Output the entries below exactly, starting with the line that contains "This screenshot has height=466, width=614." and going on through the end of the entries. Leave the pictures out of your output.

Items stored from a collection
* START *
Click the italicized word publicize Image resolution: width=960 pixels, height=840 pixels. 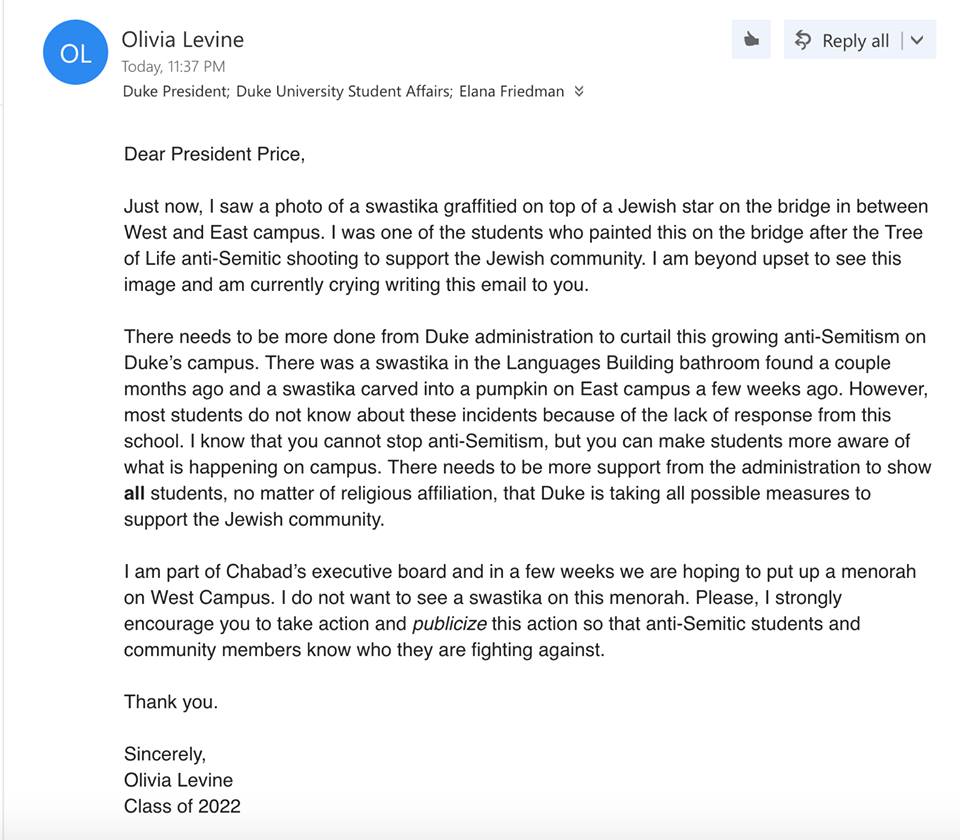tap(449, 624)

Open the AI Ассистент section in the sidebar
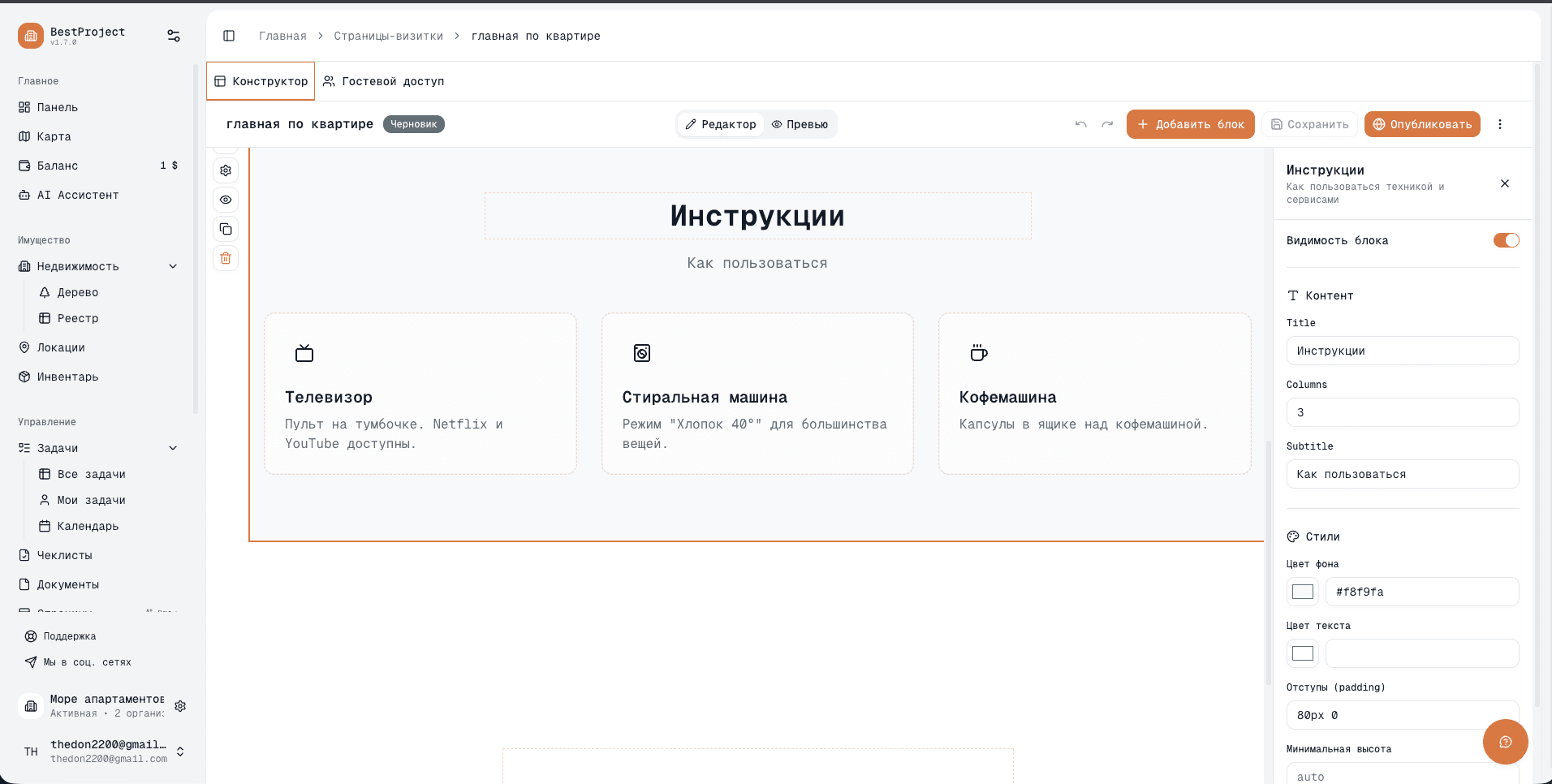click(x=77, y=195)
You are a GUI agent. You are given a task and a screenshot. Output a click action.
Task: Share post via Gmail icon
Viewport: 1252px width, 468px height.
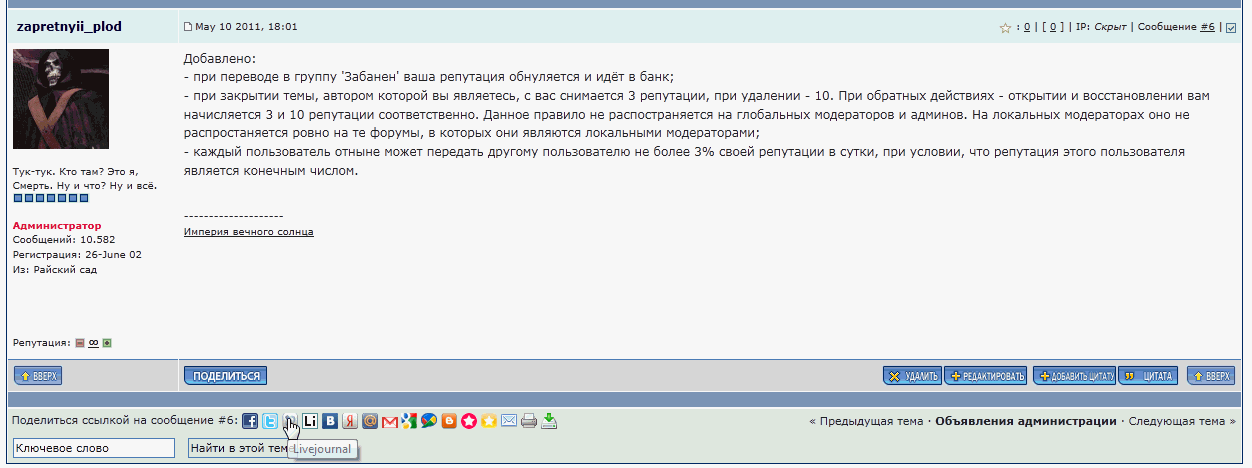[x=389, y=421]
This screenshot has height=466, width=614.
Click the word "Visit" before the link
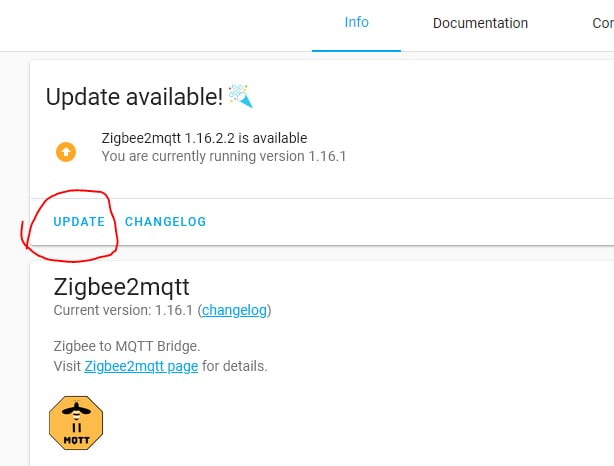67,366

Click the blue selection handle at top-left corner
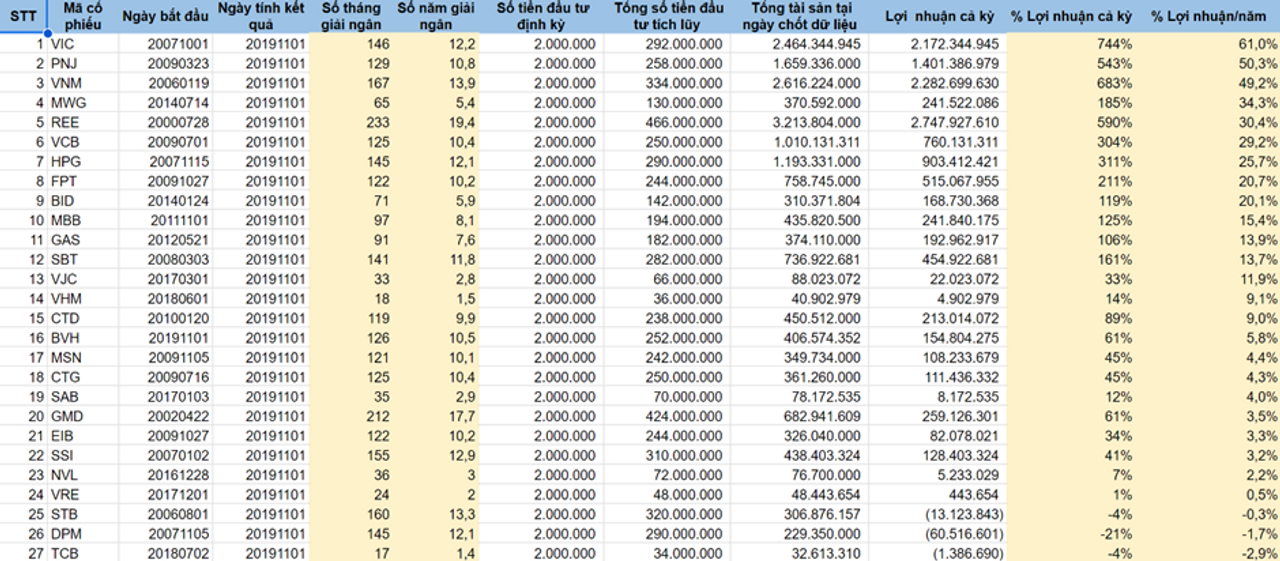click(47, 33)
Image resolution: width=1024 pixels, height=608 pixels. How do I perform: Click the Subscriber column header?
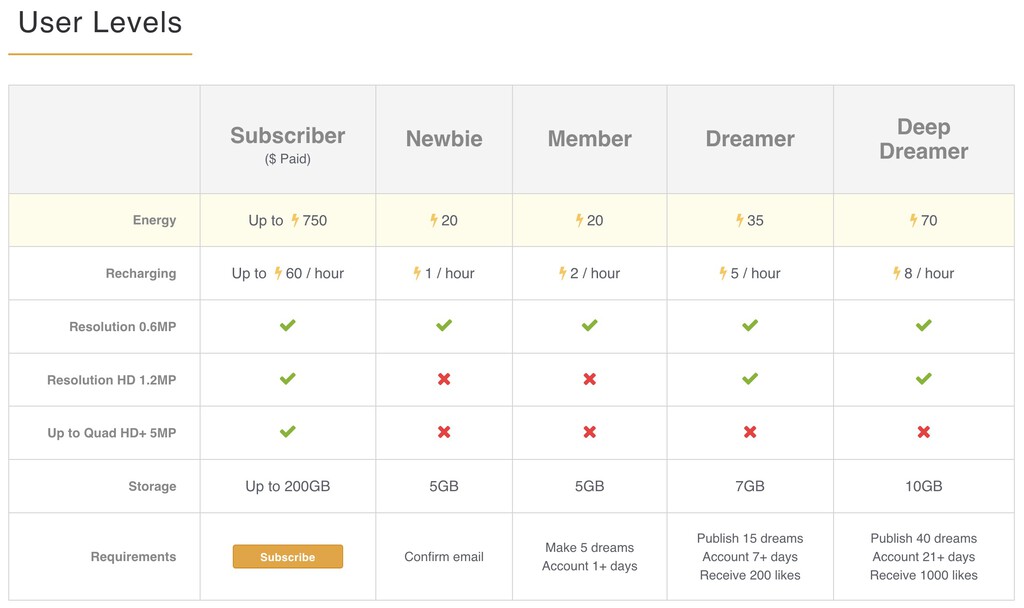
* END *
■ EXPECTED OUTPUT
This screenshot has height=466, width=614.
Click the word "Visit" before the link
67,366

Click the blue selection handle at top-left corner
click(47, 33)
Image resolution: width=1024 pixels, height=608 pixels. How do I perform: Click the Subscriber column header?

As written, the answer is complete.